A chamada “guerra dos chips” ganhou um novo capítulo. O regulador de internet da China proibiu que as maiores empresas de tecnologia do país adquiram chips de Inteligência Artificial (IA) da NVIDIA. Segundo reportagem do Financial Times, a decisão faz parte da estratégia de Pequim para acelerar o desenvolvimento da indústria doméstica e reduzir a dependência de fornecedores norte-americanos, em meio à disputa tecnológica com os Estados Unidos.
De acordo com a publicação, a Administração do Ciberespaço da China (CAC) informou companhias como ByteDance e Alibaba que encerrassem os testes e pedidos do RTX Pro 6000D, chip desenvolvido sob medida pela NVIDIA para o mercado chinês. Estima-se que algumas dessas empresas já haviam solicitado dezenas de milhares de unidades e estavam em fase de verificação junto a fornecedores de servidores da fabricante norte-americana.
Após a ordem da CAC, os contratos foram suspensos. A medida amplia restrições anteriores, que miravam o chip H20, outro produto exclusivo da NVIDIA para a China e amplamente usado em aplicações de IA. Agora, o argumento de Pequim é que os semicondutores nacionais já atingiram desempenho semelhante ao dos chips permitidos no mercado chinês.
Autossuficiência estratégica
A pressão do governo chinês ocorre em um momento em que o país busca consolidar sua indústria de semicondutores e reduzir a dependência de tecnologias críticas dos EUA. Fabricantes locais como Huawei, Cambricon, Alibaba e Baidu foram chamadas por reguladores para apresentar comparativos entre seus processadores e os modelos da NVIDIA. Segundo fontes ouvidas pelo Financial Times, a avaliação oficial foi de que os chips chineses já operam em patamares equivalentes, e em alguns casos superiores, aos produtos disponíveis da empresa americana.
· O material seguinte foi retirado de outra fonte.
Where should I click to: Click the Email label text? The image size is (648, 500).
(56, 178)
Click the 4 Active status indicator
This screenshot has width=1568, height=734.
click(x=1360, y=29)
Essa movimentação responde diretamente às sanções impostas por Washington nos últimos anos. Em 2022, o então presidente Joe Biden restringiu a exportação dos chips mais avançados da NVIDIA para a China, numa tentativa de conter o avanço de Pequim em Inteligência Artificial. Como alternativa, a NVIDIA passou a desenvolver versões customizadas para o mercado local, como o RTX Pro 6000D, apresentado em julho deste ano durante visita do CEO Jensen Huang a Pequim.
Escalada na corrida tecnológica
O episódio reforça a escalada da rivalidade entre as duas maiores economias do mundo na chamada corrida da IA. O Financial Times já havia informado que os fabricantes chineses planejam triplicar a produção de chips de Inteligência Artificial em 2026, o que ampliaria significativamente a capacidade do país em aplicações estratégicas como computação em nuvem, defesa e manufatura automatizada.